## WHAT TO DO
What is needed is every line of the material that contains "will".

## THE DATA
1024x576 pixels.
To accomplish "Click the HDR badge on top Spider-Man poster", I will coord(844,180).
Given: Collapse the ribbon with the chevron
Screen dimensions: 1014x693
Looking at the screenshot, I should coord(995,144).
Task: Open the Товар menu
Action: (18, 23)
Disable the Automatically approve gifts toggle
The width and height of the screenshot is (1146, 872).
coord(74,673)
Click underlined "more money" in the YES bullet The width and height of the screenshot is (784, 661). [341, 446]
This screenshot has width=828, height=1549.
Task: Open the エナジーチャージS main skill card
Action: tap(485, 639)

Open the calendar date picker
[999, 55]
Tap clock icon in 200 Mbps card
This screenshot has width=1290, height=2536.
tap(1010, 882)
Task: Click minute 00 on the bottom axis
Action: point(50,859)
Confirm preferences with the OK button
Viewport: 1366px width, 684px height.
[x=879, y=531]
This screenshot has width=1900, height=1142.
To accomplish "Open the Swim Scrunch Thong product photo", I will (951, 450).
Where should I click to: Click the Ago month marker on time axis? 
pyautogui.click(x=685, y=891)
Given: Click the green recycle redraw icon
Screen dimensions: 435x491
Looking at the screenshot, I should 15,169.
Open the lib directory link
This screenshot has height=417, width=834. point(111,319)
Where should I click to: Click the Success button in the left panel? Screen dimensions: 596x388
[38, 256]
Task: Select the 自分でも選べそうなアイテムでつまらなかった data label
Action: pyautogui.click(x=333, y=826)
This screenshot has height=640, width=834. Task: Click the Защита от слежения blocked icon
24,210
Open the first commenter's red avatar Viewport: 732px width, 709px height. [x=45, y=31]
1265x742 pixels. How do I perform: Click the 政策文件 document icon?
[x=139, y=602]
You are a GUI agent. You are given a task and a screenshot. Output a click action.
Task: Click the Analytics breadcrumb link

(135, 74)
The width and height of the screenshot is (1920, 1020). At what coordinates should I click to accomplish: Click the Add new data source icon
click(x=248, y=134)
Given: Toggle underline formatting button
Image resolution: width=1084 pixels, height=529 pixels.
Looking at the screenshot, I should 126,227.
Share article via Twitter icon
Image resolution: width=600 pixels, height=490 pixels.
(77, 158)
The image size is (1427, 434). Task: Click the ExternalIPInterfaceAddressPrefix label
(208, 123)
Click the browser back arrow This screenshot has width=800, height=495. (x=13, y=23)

## WRITTEN SOLUTION
To accomplish "Click the HDR badge on top Spider-Man poster", I will coord(844,180).
To accomplish "Open the Swim Scrunch Thong product photo", I will (951, 450).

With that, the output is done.